The result is a growing credential graveyard — dormant but valid access paths that attackers can leverage long after their original purpose has ended.
AI Is Accelerating Identity Risk
Artificial intelligence accelerates this challenge. AI does not simply introduce a new application layer; it fundamentally changes how identities are created and modified.
Organizations report that AI systems or automation tools can generate or alter identities and permissions, and many already have AI agents accessing production or sensitive data.
At the same time, the majority expect AI-generated identities to increase over the next year, often by double-digit percentages.
The core issue is not that AI is inherently insecure. It is that AI increases the speed and scale of identity change.
Identities can be created instantly. Permissions can be adjusted dynamically.
Traditional ticketing workflows and approval gates may be bypassed entirely.
Without clear visibility into which AI agents exist, what access they hold, and how they behave, AI becomes a force multiplier for existing non-human identity risks.
In an environment already struggling with fragmented visibility and manual correlation, automated identity creation adds another layer of acceleration — and another opportunity for attackers to blend in with legitimate access.
Identity Risk Mitigation Strategies
As identity plays a growing role in cloud security incidents, organizations need to move beyond reactive response and focus on reducing risk upfront.

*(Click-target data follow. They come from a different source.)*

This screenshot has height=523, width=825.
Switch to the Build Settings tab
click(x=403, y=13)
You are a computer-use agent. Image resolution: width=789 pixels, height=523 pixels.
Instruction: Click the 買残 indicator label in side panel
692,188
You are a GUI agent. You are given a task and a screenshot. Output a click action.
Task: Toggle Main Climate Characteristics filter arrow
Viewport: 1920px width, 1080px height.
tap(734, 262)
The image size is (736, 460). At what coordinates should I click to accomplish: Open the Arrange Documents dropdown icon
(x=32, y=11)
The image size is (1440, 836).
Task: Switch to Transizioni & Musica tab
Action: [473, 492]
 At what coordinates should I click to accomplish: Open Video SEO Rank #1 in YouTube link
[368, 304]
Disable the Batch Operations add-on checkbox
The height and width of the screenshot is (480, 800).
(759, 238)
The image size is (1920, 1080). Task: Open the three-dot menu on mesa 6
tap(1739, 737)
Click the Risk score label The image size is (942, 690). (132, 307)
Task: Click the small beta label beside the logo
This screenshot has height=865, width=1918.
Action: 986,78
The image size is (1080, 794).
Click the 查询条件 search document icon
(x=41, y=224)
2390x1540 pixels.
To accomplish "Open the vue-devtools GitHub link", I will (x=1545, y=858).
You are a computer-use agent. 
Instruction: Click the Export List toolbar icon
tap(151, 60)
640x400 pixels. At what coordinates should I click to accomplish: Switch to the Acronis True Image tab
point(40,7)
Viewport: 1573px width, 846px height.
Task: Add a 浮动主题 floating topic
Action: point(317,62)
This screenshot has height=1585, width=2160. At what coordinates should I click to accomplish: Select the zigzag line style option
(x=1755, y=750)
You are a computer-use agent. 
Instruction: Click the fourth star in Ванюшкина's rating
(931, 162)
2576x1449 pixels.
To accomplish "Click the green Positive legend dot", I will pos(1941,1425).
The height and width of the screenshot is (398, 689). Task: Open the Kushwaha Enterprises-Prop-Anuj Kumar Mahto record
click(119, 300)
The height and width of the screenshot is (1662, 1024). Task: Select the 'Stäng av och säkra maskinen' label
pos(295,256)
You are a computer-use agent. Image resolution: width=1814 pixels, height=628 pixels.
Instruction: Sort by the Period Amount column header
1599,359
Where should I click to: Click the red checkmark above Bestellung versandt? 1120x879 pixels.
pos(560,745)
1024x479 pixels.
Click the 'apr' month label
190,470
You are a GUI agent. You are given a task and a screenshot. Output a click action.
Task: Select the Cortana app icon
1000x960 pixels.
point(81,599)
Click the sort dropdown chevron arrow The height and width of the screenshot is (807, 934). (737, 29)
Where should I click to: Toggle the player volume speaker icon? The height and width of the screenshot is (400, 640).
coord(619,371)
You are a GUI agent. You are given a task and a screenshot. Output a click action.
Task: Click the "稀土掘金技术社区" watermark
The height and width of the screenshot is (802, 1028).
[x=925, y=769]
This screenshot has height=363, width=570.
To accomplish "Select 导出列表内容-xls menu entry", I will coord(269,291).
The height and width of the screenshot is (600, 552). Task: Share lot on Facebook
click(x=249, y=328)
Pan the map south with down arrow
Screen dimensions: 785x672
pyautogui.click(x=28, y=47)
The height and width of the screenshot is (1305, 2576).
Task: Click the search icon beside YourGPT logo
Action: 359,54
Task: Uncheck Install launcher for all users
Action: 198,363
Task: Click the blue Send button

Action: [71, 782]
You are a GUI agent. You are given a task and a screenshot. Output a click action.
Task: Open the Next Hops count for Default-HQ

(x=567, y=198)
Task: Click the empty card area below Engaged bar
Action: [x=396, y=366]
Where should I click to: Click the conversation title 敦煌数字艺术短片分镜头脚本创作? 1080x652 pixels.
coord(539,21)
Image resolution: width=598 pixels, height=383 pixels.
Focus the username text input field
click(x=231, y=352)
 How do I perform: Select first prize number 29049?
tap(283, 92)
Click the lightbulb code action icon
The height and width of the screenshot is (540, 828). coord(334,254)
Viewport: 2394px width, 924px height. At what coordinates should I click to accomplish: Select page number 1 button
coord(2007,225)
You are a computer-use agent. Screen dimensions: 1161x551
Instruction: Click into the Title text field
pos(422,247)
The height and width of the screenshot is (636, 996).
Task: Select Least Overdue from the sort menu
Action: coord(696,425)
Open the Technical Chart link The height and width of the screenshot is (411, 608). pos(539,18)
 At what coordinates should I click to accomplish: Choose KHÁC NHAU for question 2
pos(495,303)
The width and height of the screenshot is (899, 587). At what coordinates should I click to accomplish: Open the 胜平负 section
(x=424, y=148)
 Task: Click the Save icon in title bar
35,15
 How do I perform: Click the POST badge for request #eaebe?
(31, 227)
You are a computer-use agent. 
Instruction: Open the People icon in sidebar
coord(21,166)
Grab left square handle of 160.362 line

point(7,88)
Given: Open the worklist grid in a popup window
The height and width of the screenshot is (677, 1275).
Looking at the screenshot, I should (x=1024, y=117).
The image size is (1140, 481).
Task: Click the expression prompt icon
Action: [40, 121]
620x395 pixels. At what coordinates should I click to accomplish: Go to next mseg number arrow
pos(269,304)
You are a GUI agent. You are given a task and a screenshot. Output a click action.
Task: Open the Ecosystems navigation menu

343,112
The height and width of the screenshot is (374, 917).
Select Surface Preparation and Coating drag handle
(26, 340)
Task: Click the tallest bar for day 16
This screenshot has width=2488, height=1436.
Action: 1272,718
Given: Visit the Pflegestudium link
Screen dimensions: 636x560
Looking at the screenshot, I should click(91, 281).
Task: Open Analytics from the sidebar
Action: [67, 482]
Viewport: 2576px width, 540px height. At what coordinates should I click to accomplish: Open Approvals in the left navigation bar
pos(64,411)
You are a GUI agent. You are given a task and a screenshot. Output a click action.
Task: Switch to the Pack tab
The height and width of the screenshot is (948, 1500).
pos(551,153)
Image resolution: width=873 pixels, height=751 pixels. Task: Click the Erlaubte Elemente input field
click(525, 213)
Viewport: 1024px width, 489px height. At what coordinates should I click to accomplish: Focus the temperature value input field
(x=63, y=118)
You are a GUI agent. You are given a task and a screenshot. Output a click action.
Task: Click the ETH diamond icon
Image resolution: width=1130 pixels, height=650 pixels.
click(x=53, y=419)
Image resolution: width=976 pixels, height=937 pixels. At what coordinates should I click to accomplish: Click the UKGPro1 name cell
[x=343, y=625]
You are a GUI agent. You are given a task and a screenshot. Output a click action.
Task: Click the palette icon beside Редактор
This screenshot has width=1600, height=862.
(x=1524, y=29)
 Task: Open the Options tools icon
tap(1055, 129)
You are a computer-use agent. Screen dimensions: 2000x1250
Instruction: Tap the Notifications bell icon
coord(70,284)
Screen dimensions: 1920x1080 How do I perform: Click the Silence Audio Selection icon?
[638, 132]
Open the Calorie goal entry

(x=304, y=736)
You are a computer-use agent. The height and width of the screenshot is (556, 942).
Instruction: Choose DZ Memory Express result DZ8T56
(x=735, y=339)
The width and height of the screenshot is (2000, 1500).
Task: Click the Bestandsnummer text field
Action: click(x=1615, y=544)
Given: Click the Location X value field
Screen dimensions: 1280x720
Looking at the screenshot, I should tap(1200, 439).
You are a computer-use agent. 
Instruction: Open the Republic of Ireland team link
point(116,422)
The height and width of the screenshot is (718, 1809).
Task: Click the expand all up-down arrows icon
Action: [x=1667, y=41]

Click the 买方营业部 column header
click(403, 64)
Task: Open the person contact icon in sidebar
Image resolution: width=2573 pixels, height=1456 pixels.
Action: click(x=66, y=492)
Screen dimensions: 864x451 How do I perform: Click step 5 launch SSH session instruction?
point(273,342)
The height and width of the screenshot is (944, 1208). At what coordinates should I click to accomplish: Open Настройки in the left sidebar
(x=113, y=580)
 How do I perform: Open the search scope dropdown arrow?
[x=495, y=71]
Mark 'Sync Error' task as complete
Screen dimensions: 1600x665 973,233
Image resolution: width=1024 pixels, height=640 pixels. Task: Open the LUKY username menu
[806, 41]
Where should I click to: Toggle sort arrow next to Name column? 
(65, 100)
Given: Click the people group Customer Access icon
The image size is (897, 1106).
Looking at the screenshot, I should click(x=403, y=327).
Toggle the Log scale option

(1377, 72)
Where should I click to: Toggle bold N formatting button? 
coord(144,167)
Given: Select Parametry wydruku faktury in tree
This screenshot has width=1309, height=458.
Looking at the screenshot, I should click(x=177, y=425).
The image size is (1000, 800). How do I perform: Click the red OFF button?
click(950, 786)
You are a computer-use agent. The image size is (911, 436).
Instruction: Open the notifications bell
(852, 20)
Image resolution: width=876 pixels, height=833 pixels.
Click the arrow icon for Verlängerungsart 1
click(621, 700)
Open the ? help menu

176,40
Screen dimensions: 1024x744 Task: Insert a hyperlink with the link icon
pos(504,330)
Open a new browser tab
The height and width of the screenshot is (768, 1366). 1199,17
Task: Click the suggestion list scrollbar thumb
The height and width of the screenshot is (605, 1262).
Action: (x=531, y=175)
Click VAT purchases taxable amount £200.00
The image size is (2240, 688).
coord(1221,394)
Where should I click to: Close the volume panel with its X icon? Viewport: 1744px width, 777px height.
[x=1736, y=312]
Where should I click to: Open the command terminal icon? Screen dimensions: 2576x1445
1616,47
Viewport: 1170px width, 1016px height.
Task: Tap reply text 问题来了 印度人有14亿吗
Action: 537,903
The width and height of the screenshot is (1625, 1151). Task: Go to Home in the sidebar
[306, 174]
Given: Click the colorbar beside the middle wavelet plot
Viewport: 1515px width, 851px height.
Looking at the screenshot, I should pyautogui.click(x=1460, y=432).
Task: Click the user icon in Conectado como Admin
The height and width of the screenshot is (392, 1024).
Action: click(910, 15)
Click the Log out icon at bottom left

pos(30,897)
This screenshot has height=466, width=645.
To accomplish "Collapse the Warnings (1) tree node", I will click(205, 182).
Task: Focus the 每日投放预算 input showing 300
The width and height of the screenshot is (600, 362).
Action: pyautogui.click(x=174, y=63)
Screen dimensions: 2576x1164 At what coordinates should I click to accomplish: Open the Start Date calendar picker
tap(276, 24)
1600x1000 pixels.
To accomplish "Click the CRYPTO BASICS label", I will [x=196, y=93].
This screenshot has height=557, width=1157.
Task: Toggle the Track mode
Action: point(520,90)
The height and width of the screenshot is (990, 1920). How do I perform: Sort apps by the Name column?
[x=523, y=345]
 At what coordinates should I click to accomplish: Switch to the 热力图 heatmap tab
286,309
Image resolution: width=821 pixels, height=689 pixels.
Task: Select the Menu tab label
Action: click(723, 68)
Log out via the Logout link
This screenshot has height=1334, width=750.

Visibility is important, but it must be paired with stronger controls that limit privilege, reduce unnecessary access, and improve response times.
That includes managing identity risk consistently across human users, non-human accounts, third parties, and AI-driven systems.
- Consolidate identity visibility across cloud, SaaS, and identity providers to reduce tool sprawl and eliminate manual correlation gaps.
- Treat non-human identities as first-class assets by enforcing continuous discovery, automated lifecycle management, credential rotation, and removal of unused or long-lived access.
- Enforce phishing-resistant MFA and eliminate legacy authentication to reduce credential-based compromise risk.
- Replace standing privileges with just-in-time and least-privilege access controls to minimize blast radius and prevent privilege escalation paths.
- Implement identity attack path analysis and behavioral monitoring to detect anomalous activity, toxic permission combinations, and lateral movement early.
- Harden AI and third-party identity governance by tightly scoping permissions, segmenting access to sensitive data, and continuously monitoring automated identity creation and changes.
- Build and regularly test identity-focused incident response plans to ensure rapid token revocation, session invalidation, blast radius assessment, and containment during compromise.
Together, these measures help organizations reduce identity-related risk, strengthen control over access, and respond more effectively when compromises occur.
AI and the Expanding Identity Attack Surface
Identity risk is increasingly contributing to security incidents across cloud environments.
As organizations expand across multiple clouds, rely more heavily on non-human identities, and adopt AI-driven automation, maintaining clear visibility and consistent governance becomes more challenging.
These challenges are prompting organizations to use zero trust solutions as a way to enforce continuous verification and tighter access controls across users, devices, and workloads.